Pursuant to the requirements of the Securities Act of 1933, as amended, the Registrant certifies that it has reasonable grounds to believe that it meets all of the requirements for filing on Form S-8, and has duly caused this Registration Statement to be signed on its behalf by the undersigned, thereunto duly authorized, in Tel Aviv, Israel, on this 15th day of April 2022.
/s/ Or Offer
Chief Executive Officer
POWER OF ATTORNEY
KNOW ALL BY THESE PRESENTS, that each person whose signature appears below constitutes and appoints Or Offer and Jason Schwartz, and each of them, as his or her true and lawful attorneys-in-fact and agents, each with the full power of substitution, for him or her and in his or her name, place or stead, in any and all capacities, to sign any and all amendments to this Registration Statement (including post-effective amendments), and to file the same, with exhibits thereto and other documents in connection therewith, with the Securities and Exchange Commission, granting unto said attorneys-in-fact and agents, and each of them, full power and authority to do and perform each and every act and thing requisite and necessary to be done in and about the premises, as fully to all intents and purposes as he or she might or could do in person, hereby ratifying and confirming all that said attorneys-in-fact and agents, or their substitute or substitutes, may lawfully do or cause to be done by virtue hereof.

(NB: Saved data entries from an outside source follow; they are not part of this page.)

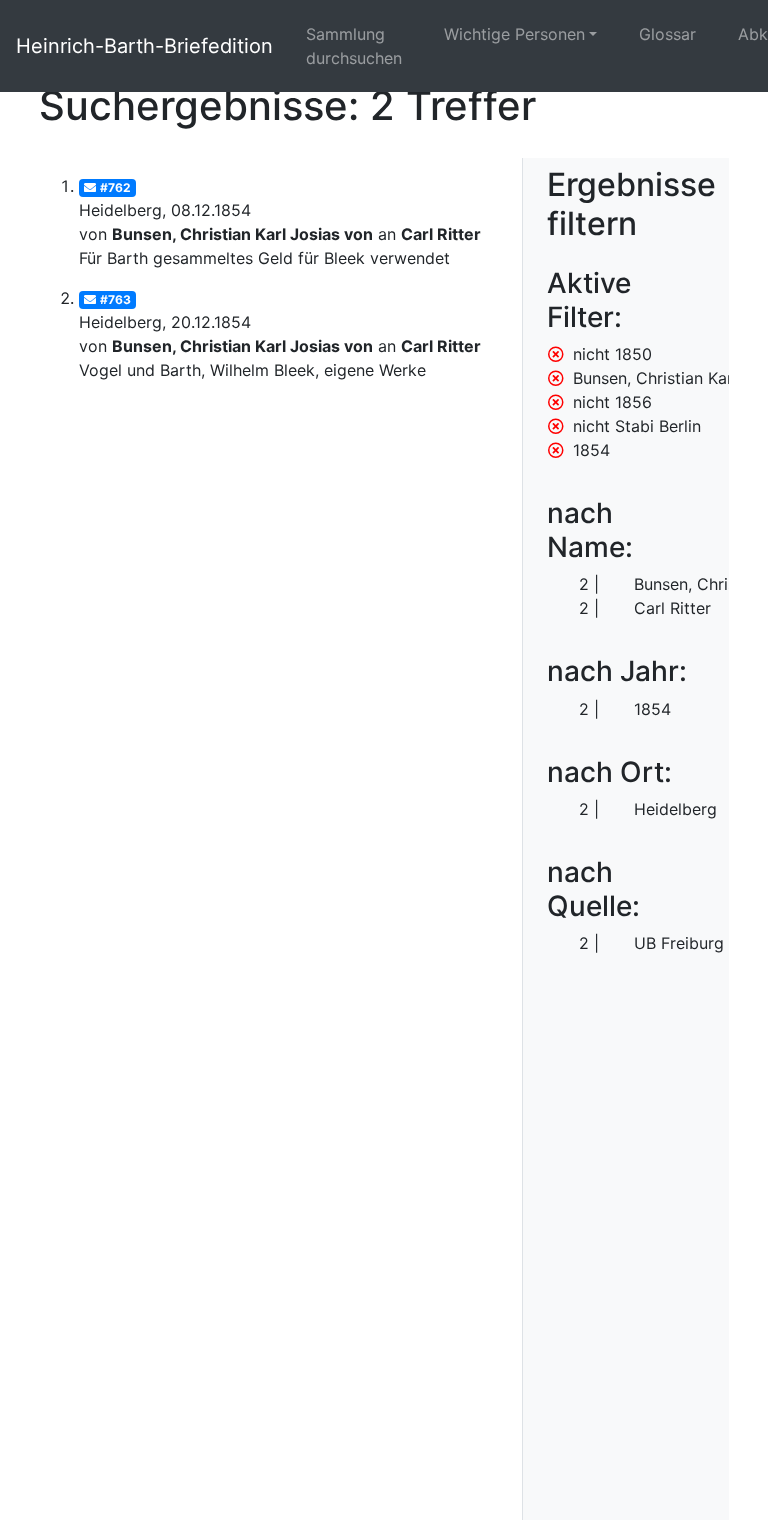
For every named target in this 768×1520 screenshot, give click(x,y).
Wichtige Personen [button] (514, 34)
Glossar (667, 34)
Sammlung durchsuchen (354, 46)
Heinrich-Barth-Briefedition (144, 46)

Pursuant to the requirements of the Securities Act of 1933, as amended, this Registration Statement has been signed by the following persons in the capacities indicated on April 15, 2022.
/s/ Or Offer
Co-Founder and Chief Executive Officer
(Principal Executive Officer)
/s/ Jason Schwartz
Chief Financial Officer
(Principal Financial Officer and Principal Accounting Officer)
/s/ Joshua Alliance
/s/ Harel Beit-On
/s/ Russell Dreisenstock
/s/ Gili Iohan
/s/ Sanju Bansal
/s/ Tzipi Ozer-Armon
/s/ Joe Del Preto
Joe Del Preto
SIGNATURE OF AUTHORIZED U.S. REPRESENTATIVE OF REGISTRANT
Pursuant to the requirements of the Securities Act of 1933, as amended, the undersigned, the duly authorized representative in the United States of Similarweb Ltd., has signed this registration statement on April 15, 2022.